Study text:
Depression is a surprisingly common condition.
In fact, each year depressive illnesses affect an estimated 6 million men in the United States, according to the National Institute of Mental Health.
Depression involves the body, mood, and thoughts. It affects how a person eats and sleeps, the way one feels about oneself, and the way one thinks about things.
People experiencing a depressive illness cannot just “pull themselves together” or “snap out of it” and get better. That’s because depression is a medical condition, and like other medical conditions – whether diabetes, heart disease or cancer – it requires treatment.
Many men, however, do not get the treatment they need because they don’t recognize the signs, admit how they are feeling, or seek help for their depression. While health care providers are more likely to identify depression in women, men often show very different symptoms and have different ways of coping.
In short, while women get sad, men often get mad. When experiencing symptoms of depression – including feeling tired, irritable, angry, discouraged, disinterested, etc. – a man usually will do one of three things:
Deny to himself and everyone else that he might have a problem.
Turn to drugs or alcohol to mask the problem, or throw himself into work to avoid dealing with the issue.
Act out with hostility or aggression, or by doing something dangerous or self-destructive.
What causes depression?
No one is 100 percent sure what causes depression. Most experts agree, however, that it’s probably a combination of factors, including:
Genetics (depression often runs in families).
An imbalance of certain brain chemicals (called neurotransmitters) which help brain cells communicate with each other.
A disorder of the part of the brain that regulates mood, sleep, appetite, behavior, and thinking.
Major life events, such as the death of a loved one, divorce, financial problems, or the birth of a child.
The build-up over time of many smaller, negative life events.
Other personal issues, especially those involving family and work lives, also can cause depression. These may include: conflicts with your partner, feeling like you aren’t living up to expectations, feeling inadequate as a father, having children getting in trouble or having issues at school, money issues, feeling you don’t have as much as you need, or worrying that a personal relationship may not work out.

What is required:
Reproduce everything in the text on men and depression from "Other personal issues, especially" down to "not work out.". The material that comes next has nothing to do with this.

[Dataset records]

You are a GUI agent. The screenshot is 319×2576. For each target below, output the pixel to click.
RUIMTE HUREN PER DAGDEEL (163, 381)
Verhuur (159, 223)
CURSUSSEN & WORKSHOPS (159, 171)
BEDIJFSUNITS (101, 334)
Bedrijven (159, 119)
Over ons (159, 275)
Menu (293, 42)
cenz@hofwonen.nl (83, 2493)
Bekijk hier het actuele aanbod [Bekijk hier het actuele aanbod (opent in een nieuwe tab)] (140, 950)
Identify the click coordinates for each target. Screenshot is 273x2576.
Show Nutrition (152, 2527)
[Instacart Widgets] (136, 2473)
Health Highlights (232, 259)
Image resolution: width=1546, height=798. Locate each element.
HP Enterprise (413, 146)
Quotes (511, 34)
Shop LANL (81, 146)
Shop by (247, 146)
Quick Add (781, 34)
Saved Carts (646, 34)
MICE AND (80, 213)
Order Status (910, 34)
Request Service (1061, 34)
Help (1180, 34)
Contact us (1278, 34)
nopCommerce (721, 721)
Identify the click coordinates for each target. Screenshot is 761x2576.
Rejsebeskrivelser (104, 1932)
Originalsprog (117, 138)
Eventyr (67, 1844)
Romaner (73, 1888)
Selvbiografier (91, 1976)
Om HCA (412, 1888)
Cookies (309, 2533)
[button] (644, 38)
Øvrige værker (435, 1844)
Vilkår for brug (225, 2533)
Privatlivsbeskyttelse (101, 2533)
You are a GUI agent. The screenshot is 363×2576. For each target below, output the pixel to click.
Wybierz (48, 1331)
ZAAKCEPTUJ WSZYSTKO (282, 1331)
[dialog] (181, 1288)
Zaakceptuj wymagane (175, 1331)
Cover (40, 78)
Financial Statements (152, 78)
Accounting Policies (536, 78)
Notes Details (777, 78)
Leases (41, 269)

Response area:
Other personal issues, especially those involving family and work lives, also can cause depression. These may include: conflicts with your partner, feeling like you aren’t living up to expectations, feeling inadequate as a father, having children getting in trouble or having issues at school, money issues, feeling you don’t have as much as you need, or worrying that a personal relationship may not work out.